RECORDS SUPPLIED:
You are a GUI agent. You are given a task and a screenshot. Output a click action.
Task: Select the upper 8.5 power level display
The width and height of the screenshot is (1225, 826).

...

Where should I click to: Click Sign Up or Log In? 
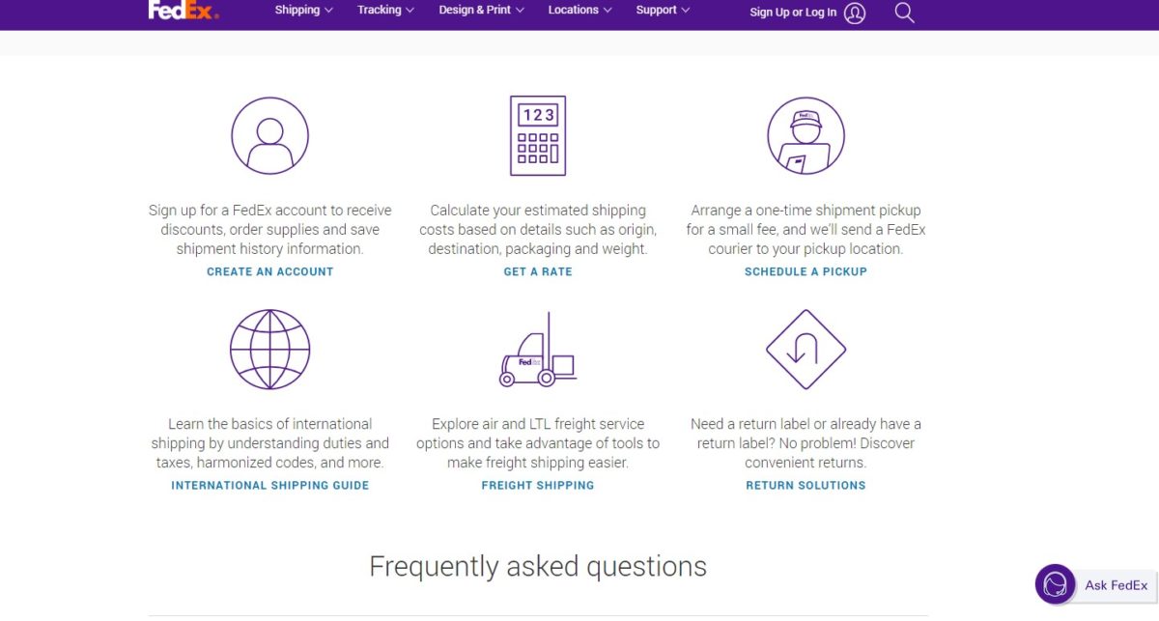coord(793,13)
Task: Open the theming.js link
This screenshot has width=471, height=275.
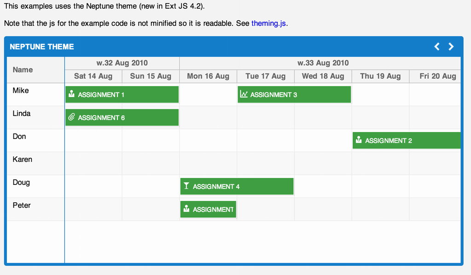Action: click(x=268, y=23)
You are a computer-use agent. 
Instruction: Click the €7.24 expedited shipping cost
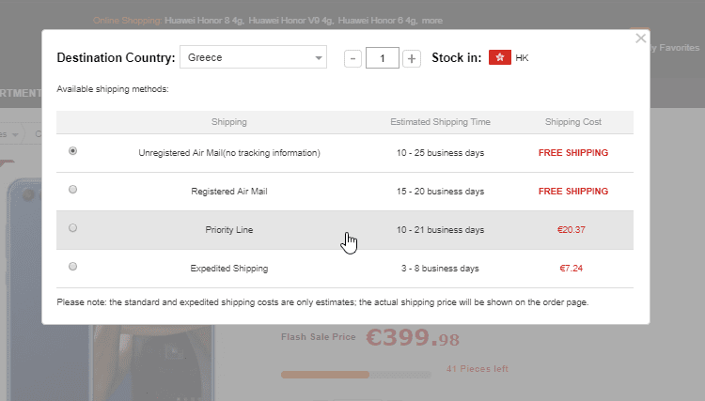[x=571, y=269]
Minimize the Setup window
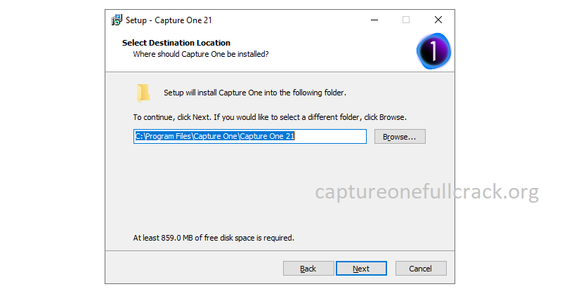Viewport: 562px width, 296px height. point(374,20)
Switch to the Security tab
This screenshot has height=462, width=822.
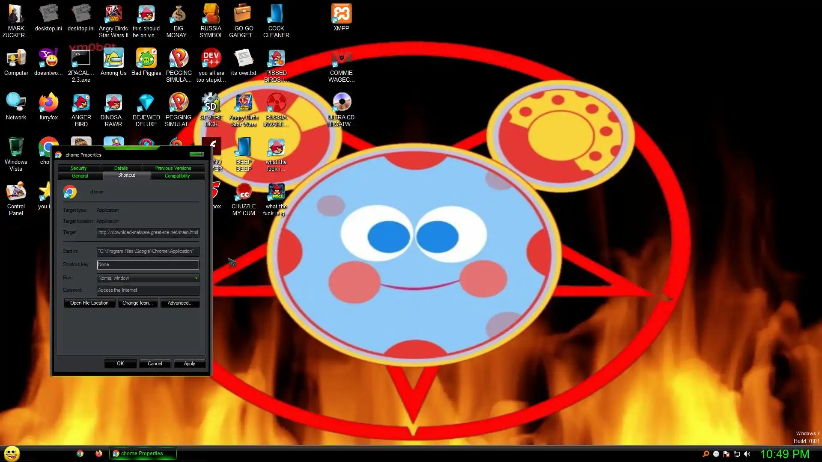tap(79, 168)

---

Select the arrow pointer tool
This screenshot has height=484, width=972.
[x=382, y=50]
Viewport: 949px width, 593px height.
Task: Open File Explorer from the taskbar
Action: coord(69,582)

REQUIRED WORK: Please copy the listing between the lines holding "You are a computer-use agent." and "tap(79, 168)", inclusive, switching "Security" to "Privacy" and changing nothing else. Leave the pictures out.

PROBLEM SOLUTION:
You are a computer-use agent. 
Instruction: Click the €7.24 expedited shipping cost
[x=571, y=269]
Minimize the Setup window
Viewport: 562px width, 296px height. point(374,20)
Switch to the Privacy tab
This screenshot has height=462, width=822.
tap(79, 168)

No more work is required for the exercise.